Today there were mini mountains with steep trails and urban highways with nothing of note. I told Blanca that my snake count was only four but I had a feeling it might reach five before the end as everyone else seemed to have far more impressive tales to tell. But we were untroubled by wildlife despite many warning signs about wild boar attacks in the area.
The climb to the Chinese takeaway Temple 84 was steep but safe. It was founded by a Chinese priest of the Ritsu Buddhist sect but converted to Shingon “in the old days”. Among other things it celebrates the badger, a god of peaceful families, marriages and the restaurant business. The descent was steep and slightly slippery after yesterday’s rain.
Temple 85 was halfway up the next mountain and was remote and peaceful. We stopped in a nice cafe at the foot of the mountain for a cup of tea and were not charged. Temple 86 was being renovated and its charm was limited. Our next stop was a small village shop where we bought a banana. Two Japanese ladies engaged us in conversation and bought us each a large juicy apple as a present. I produced one of my name slips with a Buddhist prayer, as is the custom when someone gives you settai. It’s usually welcomed but these ladies refused it saying they were Christians. Jehovah’s Witnesses.

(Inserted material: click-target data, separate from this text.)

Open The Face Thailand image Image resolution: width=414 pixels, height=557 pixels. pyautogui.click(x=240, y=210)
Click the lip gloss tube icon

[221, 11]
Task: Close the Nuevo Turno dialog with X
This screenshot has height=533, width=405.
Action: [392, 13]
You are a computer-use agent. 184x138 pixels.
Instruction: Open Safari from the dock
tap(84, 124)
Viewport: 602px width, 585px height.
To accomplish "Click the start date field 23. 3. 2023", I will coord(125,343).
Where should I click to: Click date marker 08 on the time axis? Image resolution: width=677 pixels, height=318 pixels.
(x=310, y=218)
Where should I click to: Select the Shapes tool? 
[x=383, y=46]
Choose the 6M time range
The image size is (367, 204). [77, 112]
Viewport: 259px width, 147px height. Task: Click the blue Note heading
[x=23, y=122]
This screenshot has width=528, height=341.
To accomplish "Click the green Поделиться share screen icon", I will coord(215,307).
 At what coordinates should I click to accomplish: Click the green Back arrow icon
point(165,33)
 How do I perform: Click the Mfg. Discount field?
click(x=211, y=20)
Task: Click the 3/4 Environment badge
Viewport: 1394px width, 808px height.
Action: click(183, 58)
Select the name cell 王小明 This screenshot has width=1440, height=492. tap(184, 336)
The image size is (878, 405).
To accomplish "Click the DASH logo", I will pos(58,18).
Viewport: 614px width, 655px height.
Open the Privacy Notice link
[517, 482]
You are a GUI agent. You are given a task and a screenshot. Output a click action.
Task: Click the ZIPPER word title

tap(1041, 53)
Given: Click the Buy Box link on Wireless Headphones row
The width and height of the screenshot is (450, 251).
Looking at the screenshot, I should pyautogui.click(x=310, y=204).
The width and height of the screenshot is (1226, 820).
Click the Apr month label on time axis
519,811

Temple 87 was back in the urban sprawl and forgettable. But we did stop in an attractive pilgrim rest hut on the way and I wrote a note in the visitor book expressing my gratitude for all the rest huts which I’ve used and photographed along the way.
So now there is a small and select crowd of pilgrims in the ryokan preparing for the climb up and over the next mountain to Temple 88. It is, of course, the final temple of the 88 temple pilgrimage but it is not quite the end of the pilgrimage. For that, we face a further two days of walking back to Temple 1 to receive the final stamp when the pilgrimage will end.